Dott.ssa Elisa Tongiani,
Terapista Occupazionale
Poliambulatorio Shoulder Team
Forlì
Introduzione
L’Interfalangea Prossimale (IFP) è l’articolazione più frequentemente colpita delle dita della mano e solo raramente i traumatismi alla mano possono essere considerati come lesioni isolate. L’agente traumatizzante spesso lede contemporaneamente le formazioni ossee, tendinee, muscolari e vascolo nervose, oppure queste vengono interessate successivamente durante il processo di guarigione.
Caso clinico
Il paziente giunto alla nostra osservazione, a seguito di una caduta in moto si crea una frattura da scoppio che interessa sia la base di F2 che la testa di F1 del terzo dito.
Viene steccato per 4 settimane e rimandato al trattamento fisioterapico. Dopo circa due mesi di riabilitazione il paziente presenta una rigidità importante in estensione dell’IFP (fig.4 e 5), un atteggiamento a martello della IFD (vedi fig.4) e un’instabilità laterale radiale con tendenza a clinodattilia ulnare della IFP. (fig.6)
Dopo 7 mesi il paziente viene sottoposto ad un’operazione di artroplastica con interposizione di membrana toutopatch alla IFP. L’intervento consiste nella regolarizzazione dei capi articolari dopo l’apertura della capsula (fig.7 e 8) e nell’artroplastica di interposizione con membrana timpanica sintetica, a copertura sia della testa di F1 che della base di F2. (fig.9)
In seguito all’intervento chirurgico viene applicato un bendaggio con stecca per 1 settimana; successivamente la fasciatura viene rimossa e sostituita con uno splint con IFP e IFD in estensione e MF libere.
Lo splint viene rimosso ogni 2 ore per eseguire esercizi di mobilizzazione attiva e globale in flessione ed estensione. Dopo 2 settimane dall’intervento si comincia la mobilizzazione attiva in acqua sia globale che analitica, esercizi per lo scorrimento differenziato per il flessore profondo e superficiale, esercizi di place and hold ed esercizi di mobilizzazione passiva globale.

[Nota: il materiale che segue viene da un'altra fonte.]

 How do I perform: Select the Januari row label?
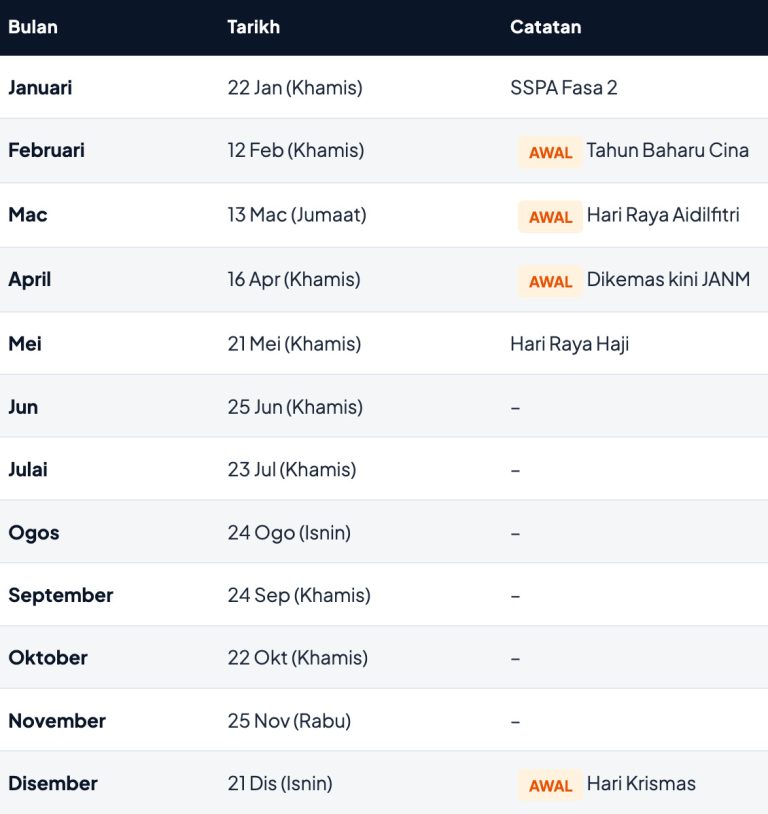[40, 87]
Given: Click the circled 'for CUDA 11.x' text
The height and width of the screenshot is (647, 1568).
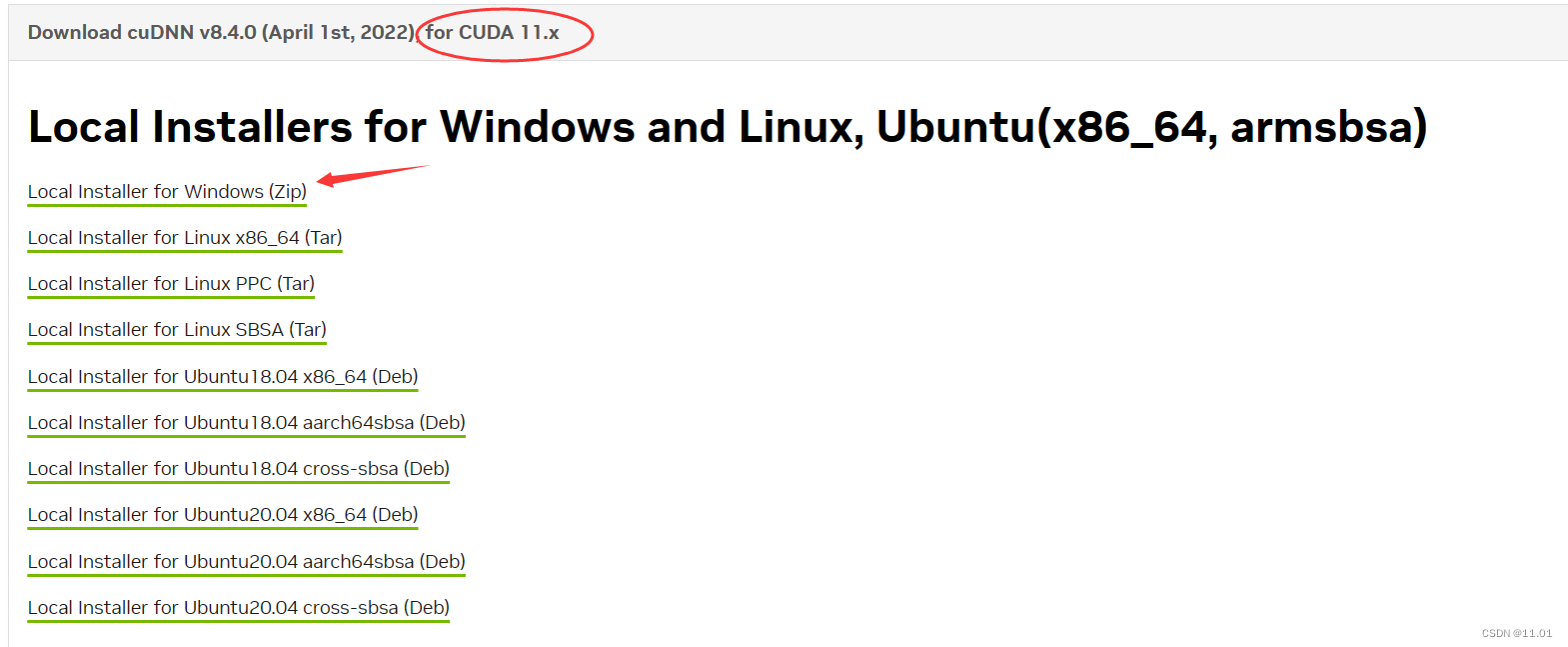Looking at the screenshot, I should coord(492,32).
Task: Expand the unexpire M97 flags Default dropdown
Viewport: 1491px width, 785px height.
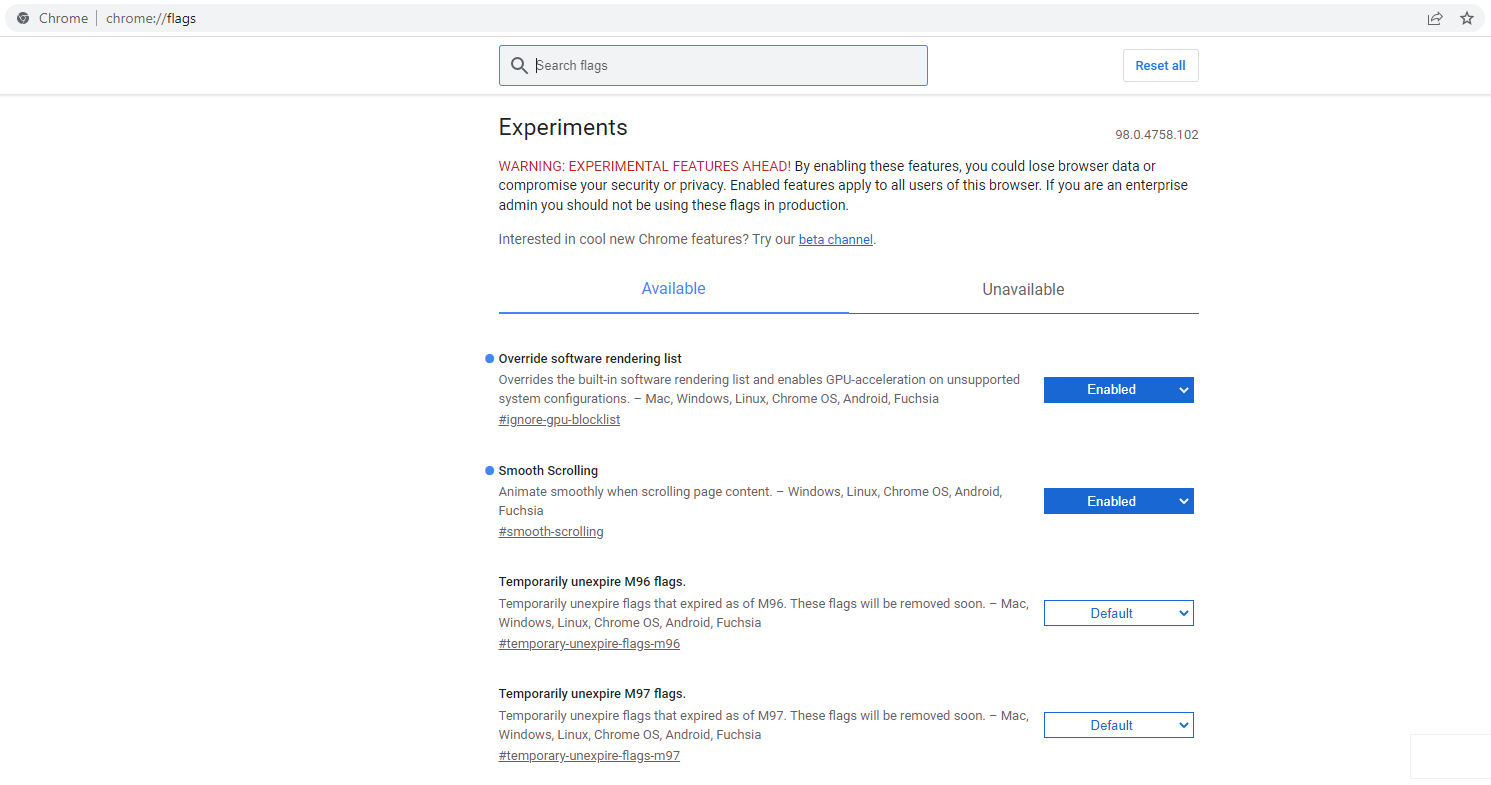Action: coord(1118,726)
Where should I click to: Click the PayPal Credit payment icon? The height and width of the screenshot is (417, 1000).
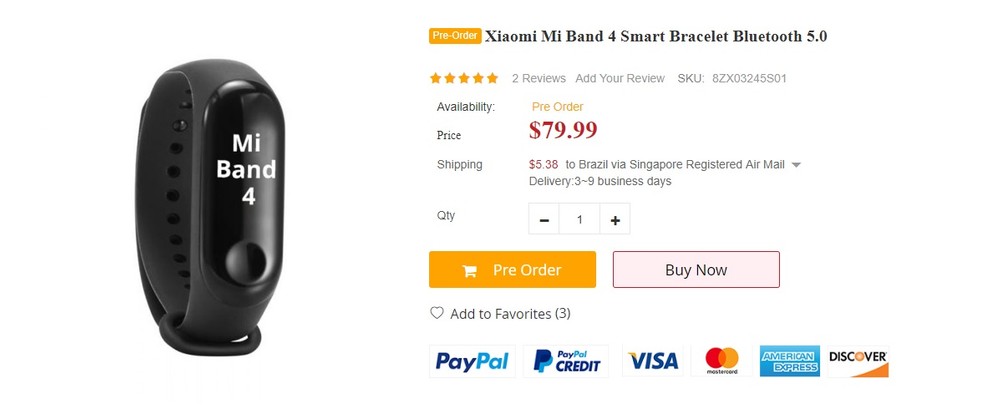pyautogui.click(x=567, y=361)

In seguito si prosegue con il trattamento della cicatrice e con l’elettrostimolazione in tavola canadese. In quarta settimana si comincia un cauto rinforzo muscolare (con plastilina) che viene poi incrementato con diversi strumenti di intensità più elevata (plastilina, digiflex, powerbar, attrezzo ragnatela, elastici…)
A distanza di 1 mese si rimuove lo splint durante il giorno e viene applicata una sindattilia con il 2 dito per compensare la clinodattilia ancora presente.
All’ottava settimana il recupero è molto buono (fig.10), lo scorrimento tendineo è sufficiente ma permane una ipoelasticità capsulare, l’instabilità laterale radiale della IFP (fig. 11) e l’atteggiamento in flessione della IFD.
Si confeziona un ulteriore splint utilizzando il quick cast in leggera iperestensione della IFD (fig.13) per 8 settimane. Il paziente continua con gli esercizi in flessione e in estensione attiva e passiva della IFP per tutta la durata del trattamento di immobilizzazione della IFD tutaj. Passate le 8 settimane, si rimuove lo splint ogni 2 ore per eseguire gli esercizi di sola estensione per 1 settimana al termine della quale si inseriscono anche gli esercizi per la flessione.
Durante le 8 settimane viene applicato un tutore elasto-compressivo digitale per il modellamento dei tessuti molli periarticolari.
Risultati a 1 anno dall’intervento
A distanza di un anno dall’intervento il paziente presenta una flessione attiva (fig.14) della MF di 90° (contro laterale 90°), della IFP di 92° (contro laterale 94°), e della IFD di 68° (contro laterale 72°). La falange distale presenta un deficit di estensione di 35° (fig.15) e permane un’instabilità laterale ulnare (fig.16) dovuta al fatto che il terzo raggio presenta una deviazione ulnare probabilmente dovuto a un minimo riassorbimento della testa di F1 nella regione più ulnare. Il rigonfiamento cutaneo a livello della IFP poi sembra dovuto all’accorciamento dei capi articolari cui non è ancora stata eseguita una ripresa chirurgica per eliminare la cute in eccesso, trattamento che il paziente momentaneamente ha rifiutato.